Power companies, ageing plants come under the radar
The Comptroller and Auditor General (CAG) took on the Capital’s electricity generating companies controlled by the Delhi government, criticising them for being unable to run power plants to their full capacity.
The CAG said deficiencies in the functioning of the power generation companies that had been brought out in the previous audit report continued to persist.
The report said the financial position of the companies was adversely affected by the continued increase in the pending dues, mainly from the distribution companies.
“Due to (an) outstanding (amount) of ₹4,911.07 crore from discoms against energy bills, IPGCL and PPCL (the two state generating companies, Indraprastha Power Generation Company Limited and Pragati Power Corporation Limited) have become dependent on borrowings and are drifting towards liquidity crunch.
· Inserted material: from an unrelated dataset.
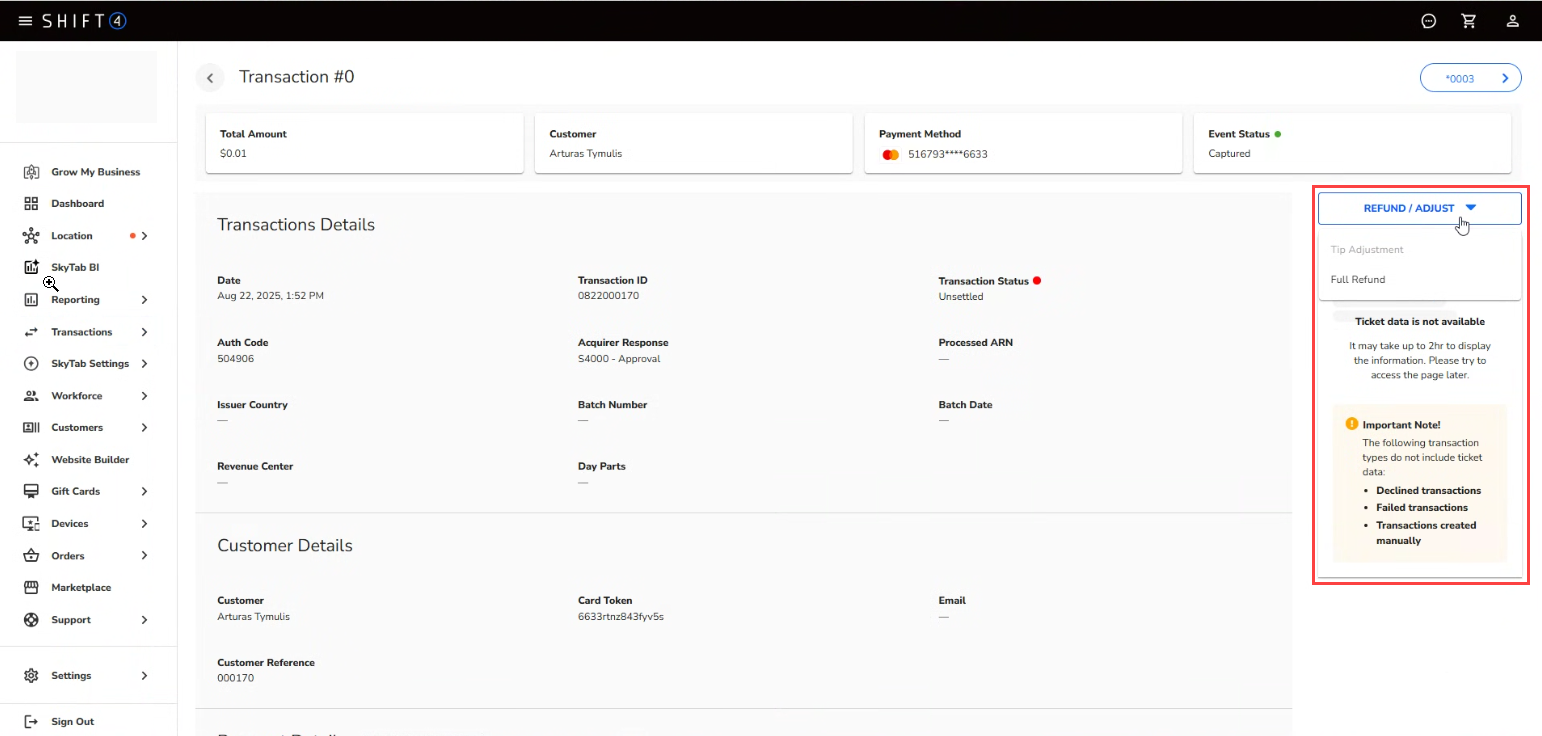Expand the Transactions submenu chevron

pyautogui.click(x=144, y=332)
Low operational efficiency translated into high unit cost of power, which led to low purchase of power by discoms from these companies,” the audit report stated.
It said the companies had to pay a penal interest of ₹132.63 crore as they failed to timely repay loans and interest.
“Resultantly, about 10% to 68% generating capacities of the power plants of IPGCL and PPCl remained underutilised each year. The companies could not fully implement its planned capacity addition programmes,” the CAG said.
Besides, delayed commissioning of the gas-based power plant in Bawana resulted in under recovery of the capital cost in tariff.
The report said as these plants are ageing, they are increasingly consuming much more fuel than prescribed norms.
“The deteriorating station heat rates of the plants were causing excess consumption of fuel. The power plants failed to achieve targeted plant availability, resulting in under-recovery of capacity charges while the auxiliary energy consumption of RPH (Rajghat power house), GTPS (gas turbine power station) and PPS-III (Bawana plant) was higher than the norms,” the report added.